With the July 4th weekend approaching, many of you will be heading to barbeques with family and friends. But before you fire up the grill, make sure you understand the risks, and how you can make healthy grilling choices this season.
Research suggests that grilling meats at high temperatures over an open flame creates chemicals that may increase the risk of cancer. The substances in meat react under high heat to form carcinogenic compounds called heterocyclic amines (HCAs), which can damage the DNA of our genes and potentially contribute to the development of certain cancers, specifically colon and stomach cancers.
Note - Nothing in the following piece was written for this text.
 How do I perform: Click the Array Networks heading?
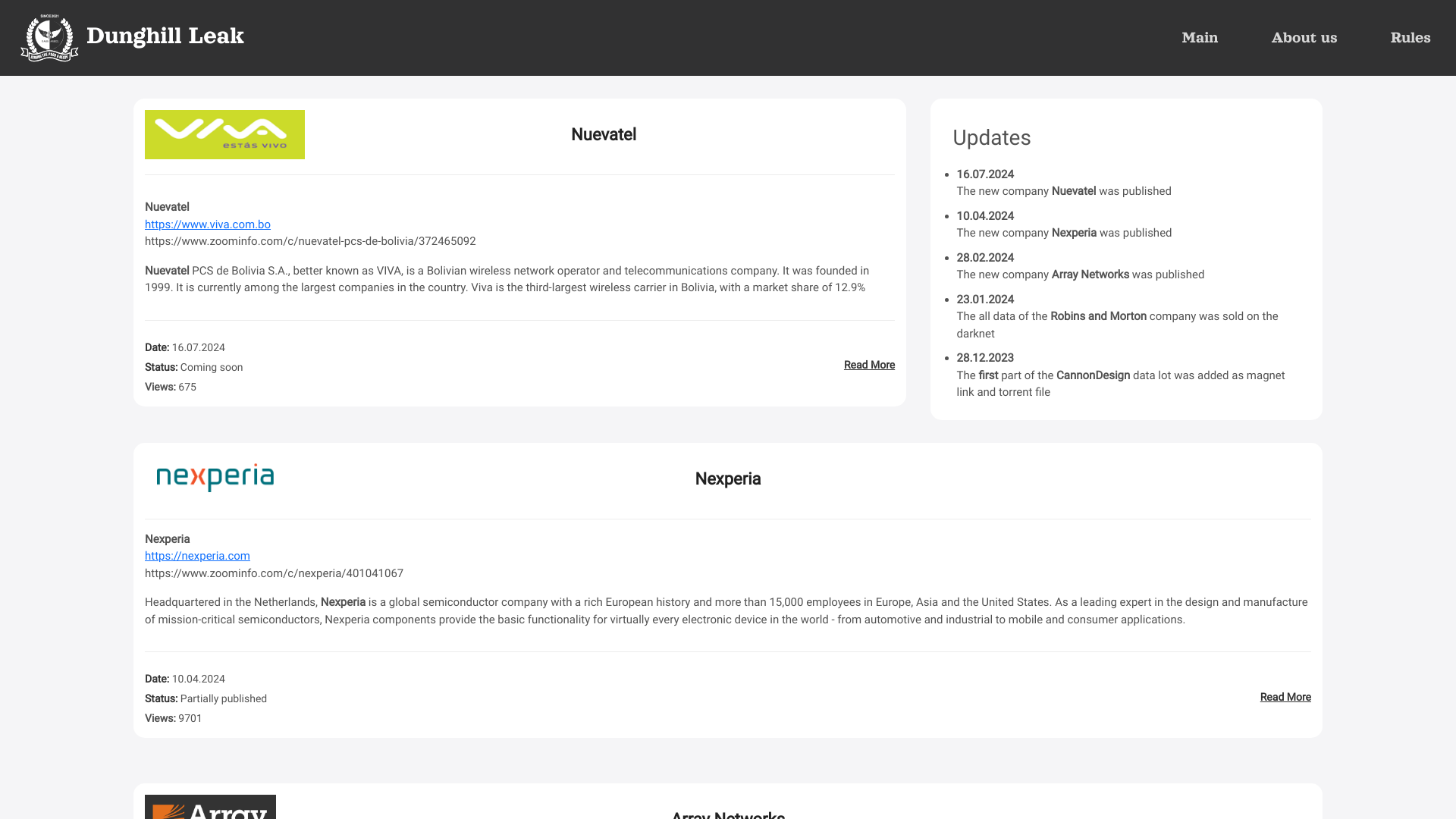point(727,814)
Fortunately, healthy grilling is possible if you make the right choices. Here are some suggestions:
Prepare the grill properly. The smoke from a grill contains potential carcinogens. Line the grill with foil and poke small holes in it so the fat can still drip off, but the amount of smoke coming back onto the meat is lower.
Choose lean meat. Select lean proteins like skinless chicken or turkey breast, flank steak and fish such as salmon, tuna and shrimp. When you do grill meat, trim any excess fat from meat, as less fat means less smoke. Also, limit portion sizes and flip meat frequently to reduce carcinogens that may arise.
Add more vegetables and fruits. Many of the chemicals that are created when meat is grilled are not formed during the grilling of vegetables or fruits. Also, plant-based foods are actually associated with lower cancer risk. Try grilling asparagus, peppers, tomatoes, radicchio or romaine lettuce, eggplant, corn, apples and pineapple.
Use healthy flavoring. Using certain marinades and spices when cooking food on the grill can decrease HCA formation by up to 96 percent. For meats that are difficult to marinate, try kneading in herbs and spices with known health benefits to help block the formation of harmful chemicals. Turmeric, for example, contains an antioxidant with potential anti-cancer properties. A citrus marinade has vitamin C to protect the meat from forming cancer-causing compounds. Other options include: cumin, cinnamon, oregano, rosemary, mint, dill, cilantro, sweet basil, thyme, tarragon and lemon balm.
Cook at lower temperatures. Cook smaller pieces, which cook more quickly and at lower temperatures. Avoid eating charring meat, which has the highest concentrations of HCAs. One study found that eating charred, well-done meat on a regular basis may increase your risk of pancreatic cancer by up to 60 percent. Other research suggests heavily charred meats have been linked to colorectal, stomach and breast cancers.